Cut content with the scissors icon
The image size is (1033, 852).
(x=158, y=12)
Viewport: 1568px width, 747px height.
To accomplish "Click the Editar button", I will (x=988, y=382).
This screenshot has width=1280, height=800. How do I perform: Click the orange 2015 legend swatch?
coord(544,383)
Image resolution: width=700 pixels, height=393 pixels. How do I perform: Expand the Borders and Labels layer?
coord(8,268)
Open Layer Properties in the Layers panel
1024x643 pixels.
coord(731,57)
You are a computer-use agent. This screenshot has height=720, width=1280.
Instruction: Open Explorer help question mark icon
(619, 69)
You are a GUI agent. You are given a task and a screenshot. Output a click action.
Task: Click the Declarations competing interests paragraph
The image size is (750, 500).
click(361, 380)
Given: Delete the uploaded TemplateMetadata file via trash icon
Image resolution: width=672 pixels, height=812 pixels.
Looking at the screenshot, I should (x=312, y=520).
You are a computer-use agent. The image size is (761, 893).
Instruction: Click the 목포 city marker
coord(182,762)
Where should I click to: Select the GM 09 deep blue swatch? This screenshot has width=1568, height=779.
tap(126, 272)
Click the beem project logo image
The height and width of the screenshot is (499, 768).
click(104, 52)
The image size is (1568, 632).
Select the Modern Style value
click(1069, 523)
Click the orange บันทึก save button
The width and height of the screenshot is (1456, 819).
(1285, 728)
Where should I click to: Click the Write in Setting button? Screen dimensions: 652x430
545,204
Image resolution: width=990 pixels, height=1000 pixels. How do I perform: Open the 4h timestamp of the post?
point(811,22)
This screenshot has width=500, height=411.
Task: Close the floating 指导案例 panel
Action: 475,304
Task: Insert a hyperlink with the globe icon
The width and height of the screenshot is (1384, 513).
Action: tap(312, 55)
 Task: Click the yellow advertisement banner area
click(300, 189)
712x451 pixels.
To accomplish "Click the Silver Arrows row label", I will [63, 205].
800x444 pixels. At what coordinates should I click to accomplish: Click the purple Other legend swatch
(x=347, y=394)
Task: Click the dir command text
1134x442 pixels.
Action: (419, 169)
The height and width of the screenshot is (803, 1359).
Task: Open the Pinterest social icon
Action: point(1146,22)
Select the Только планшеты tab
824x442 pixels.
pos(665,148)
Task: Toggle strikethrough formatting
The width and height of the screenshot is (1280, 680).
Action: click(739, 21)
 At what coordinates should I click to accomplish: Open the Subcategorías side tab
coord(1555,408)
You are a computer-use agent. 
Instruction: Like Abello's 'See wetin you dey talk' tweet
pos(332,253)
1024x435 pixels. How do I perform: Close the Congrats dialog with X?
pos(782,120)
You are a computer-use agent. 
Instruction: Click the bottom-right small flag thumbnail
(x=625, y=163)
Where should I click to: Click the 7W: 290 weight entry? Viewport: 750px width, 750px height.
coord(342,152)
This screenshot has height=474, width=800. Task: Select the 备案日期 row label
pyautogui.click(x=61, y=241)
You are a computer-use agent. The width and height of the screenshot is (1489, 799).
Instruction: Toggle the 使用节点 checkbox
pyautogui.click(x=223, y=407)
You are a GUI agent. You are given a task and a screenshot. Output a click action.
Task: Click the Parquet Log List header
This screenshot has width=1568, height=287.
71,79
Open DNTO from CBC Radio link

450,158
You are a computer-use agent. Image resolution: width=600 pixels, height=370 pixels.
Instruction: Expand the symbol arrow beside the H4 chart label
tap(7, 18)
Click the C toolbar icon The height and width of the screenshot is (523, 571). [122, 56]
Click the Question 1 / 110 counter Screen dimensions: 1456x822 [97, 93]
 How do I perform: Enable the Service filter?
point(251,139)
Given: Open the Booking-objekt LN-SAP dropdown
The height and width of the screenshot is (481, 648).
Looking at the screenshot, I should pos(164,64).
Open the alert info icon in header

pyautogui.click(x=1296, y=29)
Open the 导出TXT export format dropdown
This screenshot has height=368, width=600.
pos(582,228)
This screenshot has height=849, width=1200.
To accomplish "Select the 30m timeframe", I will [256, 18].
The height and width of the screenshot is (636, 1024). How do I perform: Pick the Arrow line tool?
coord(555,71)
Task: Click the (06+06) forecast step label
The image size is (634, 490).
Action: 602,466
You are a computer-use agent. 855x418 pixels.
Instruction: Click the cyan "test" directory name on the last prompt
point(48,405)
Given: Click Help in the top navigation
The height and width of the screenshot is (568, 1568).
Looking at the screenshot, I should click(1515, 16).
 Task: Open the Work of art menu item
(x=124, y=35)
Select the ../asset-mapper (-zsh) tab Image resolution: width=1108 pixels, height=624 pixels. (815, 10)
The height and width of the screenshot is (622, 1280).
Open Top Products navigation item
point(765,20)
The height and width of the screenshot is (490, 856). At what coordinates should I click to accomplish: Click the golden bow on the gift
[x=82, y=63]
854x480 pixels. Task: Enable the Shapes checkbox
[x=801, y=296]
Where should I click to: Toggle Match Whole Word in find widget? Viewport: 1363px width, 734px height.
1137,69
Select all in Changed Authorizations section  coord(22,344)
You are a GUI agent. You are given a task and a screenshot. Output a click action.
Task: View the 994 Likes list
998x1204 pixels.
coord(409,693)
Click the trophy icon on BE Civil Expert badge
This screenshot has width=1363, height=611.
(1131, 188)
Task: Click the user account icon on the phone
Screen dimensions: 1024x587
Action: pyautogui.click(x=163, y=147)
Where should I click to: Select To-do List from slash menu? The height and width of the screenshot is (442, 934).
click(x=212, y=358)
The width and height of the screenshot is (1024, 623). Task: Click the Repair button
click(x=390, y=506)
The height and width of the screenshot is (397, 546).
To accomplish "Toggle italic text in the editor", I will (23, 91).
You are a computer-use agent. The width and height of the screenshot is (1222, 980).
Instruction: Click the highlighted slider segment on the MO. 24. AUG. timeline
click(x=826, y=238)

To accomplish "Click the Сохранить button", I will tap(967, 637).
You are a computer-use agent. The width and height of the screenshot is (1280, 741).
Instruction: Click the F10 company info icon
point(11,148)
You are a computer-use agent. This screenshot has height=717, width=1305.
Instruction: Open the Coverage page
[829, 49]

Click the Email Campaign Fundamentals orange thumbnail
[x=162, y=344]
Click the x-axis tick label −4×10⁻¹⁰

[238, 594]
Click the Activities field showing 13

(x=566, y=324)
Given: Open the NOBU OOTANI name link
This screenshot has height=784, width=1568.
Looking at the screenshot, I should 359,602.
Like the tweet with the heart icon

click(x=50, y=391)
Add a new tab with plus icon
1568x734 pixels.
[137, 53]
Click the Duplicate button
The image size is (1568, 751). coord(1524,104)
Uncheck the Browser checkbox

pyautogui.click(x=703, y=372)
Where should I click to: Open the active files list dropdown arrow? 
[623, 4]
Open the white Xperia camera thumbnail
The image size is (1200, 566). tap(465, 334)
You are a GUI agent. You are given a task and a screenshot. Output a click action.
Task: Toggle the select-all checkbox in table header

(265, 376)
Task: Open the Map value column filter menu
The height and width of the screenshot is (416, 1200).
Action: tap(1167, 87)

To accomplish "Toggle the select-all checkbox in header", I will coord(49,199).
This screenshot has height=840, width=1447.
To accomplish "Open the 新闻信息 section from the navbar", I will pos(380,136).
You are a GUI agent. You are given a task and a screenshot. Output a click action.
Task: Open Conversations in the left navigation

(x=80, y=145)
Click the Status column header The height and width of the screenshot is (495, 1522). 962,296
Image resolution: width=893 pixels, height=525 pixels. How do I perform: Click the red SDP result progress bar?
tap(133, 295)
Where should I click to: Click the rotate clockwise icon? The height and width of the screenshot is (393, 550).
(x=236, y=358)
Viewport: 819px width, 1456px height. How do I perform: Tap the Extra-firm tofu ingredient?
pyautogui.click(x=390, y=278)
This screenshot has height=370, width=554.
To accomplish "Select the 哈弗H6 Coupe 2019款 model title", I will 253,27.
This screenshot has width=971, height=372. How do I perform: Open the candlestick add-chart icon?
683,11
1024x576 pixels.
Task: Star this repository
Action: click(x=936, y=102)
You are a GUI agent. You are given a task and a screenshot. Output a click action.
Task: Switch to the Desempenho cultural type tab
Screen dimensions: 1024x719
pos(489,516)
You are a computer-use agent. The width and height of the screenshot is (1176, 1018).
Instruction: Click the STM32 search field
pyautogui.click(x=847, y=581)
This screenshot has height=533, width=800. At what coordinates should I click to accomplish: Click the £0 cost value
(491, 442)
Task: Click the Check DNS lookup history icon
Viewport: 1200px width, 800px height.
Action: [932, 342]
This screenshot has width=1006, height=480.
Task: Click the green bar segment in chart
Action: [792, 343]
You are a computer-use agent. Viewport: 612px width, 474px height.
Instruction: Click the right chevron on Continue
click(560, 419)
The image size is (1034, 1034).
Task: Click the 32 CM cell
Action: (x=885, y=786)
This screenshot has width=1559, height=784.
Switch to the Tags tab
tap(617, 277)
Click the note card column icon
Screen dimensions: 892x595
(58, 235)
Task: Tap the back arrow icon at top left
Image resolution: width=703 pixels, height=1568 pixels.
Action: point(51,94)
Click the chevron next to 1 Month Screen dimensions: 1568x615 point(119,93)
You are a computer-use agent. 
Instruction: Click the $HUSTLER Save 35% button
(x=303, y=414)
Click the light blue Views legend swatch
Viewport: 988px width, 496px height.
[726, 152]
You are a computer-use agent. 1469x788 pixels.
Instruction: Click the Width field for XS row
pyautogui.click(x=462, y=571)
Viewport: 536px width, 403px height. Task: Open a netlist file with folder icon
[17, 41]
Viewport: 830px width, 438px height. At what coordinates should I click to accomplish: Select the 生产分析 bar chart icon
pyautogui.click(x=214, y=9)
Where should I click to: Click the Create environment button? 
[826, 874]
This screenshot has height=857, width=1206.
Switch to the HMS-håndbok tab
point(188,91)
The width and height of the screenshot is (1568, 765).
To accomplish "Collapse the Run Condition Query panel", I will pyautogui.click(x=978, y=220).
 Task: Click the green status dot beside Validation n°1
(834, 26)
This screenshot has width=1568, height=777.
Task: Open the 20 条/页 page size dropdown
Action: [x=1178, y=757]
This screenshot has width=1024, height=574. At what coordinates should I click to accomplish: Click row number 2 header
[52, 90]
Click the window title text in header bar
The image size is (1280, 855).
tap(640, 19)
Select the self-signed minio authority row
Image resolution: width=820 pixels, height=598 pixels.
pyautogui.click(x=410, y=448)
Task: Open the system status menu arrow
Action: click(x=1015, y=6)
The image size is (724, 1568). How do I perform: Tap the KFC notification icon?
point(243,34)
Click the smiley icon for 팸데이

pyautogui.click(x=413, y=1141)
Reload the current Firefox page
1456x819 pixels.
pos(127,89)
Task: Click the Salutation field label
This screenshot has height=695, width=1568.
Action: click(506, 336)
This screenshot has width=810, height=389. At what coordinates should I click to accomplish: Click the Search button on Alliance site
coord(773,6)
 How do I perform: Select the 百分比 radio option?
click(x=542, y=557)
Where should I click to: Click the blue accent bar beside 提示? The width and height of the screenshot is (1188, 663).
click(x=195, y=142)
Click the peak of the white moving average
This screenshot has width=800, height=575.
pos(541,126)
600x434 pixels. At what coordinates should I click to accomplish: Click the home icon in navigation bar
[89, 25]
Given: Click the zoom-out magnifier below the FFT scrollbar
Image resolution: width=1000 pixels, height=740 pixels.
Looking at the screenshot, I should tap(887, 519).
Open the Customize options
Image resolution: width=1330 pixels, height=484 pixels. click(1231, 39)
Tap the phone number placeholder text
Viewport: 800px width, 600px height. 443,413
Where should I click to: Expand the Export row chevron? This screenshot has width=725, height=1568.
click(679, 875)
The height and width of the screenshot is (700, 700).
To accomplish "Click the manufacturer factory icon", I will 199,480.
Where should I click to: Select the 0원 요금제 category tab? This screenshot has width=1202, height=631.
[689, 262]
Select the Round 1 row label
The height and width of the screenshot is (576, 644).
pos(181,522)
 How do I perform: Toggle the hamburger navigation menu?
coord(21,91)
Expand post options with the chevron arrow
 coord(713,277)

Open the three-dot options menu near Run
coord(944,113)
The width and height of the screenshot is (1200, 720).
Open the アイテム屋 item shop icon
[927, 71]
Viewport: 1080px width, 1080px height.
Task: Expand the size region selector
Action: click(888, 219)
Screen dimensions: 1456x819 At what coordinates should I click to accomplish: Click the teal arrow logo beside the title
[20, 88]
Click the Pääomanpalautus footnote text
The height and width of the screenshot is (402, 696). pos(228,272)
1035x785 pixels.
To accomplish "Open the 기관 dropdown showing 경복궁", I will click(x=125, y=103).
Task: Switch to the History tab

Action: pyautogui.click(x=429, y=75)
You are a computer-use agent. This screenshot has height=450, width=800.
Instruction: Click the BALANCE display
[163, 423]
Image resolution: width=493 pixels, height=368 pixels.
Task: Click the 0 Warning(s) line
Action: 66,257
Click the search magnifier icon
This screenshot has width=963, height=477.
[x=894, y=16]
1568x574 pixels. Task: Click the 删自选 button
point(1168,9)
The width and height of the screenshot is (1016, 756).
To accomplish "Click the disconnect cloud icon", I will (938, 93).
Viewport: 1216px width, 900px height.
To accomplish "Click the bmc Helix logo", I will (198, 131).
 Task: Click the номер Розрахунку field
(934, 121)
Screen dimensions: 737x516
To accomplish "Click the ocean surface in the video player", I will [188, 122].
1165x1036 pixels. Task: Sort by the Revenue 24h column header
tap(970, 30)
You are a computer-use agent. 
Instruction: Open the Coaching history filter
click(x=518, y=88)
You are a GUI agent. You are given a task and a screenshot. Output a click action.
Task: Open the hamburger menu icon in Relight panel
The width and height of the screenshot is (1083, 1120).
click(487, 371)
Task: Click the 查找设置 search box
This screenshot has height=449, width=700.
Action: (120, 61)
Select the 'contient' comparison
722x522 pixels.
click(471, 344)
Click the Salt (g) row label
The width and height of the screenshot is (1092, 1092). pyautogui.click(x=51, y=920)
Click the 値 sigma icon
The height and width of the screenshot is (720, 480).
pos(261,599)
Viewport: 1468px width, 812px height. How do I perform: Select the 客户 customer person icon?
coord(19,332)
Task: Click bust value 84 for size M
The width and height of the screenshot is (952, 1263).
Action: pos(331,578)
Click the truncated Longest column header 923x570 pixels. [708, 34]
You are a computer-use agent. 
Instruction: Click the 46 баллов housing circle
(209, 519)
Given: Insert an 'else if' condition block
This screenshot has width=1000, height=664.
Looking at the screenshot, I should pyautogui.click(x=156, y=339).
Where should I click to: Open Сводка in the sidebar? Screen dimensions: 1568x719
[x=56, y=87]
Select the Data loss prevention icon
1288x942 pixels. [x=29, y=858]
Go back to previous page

= = = =

Search the listing above for the string "Insert". Copy every line that contains it.

» **TASK RESULT**:
Task: Insert a hyperlink with the globe icon
Given: Insert an 'else if' condition block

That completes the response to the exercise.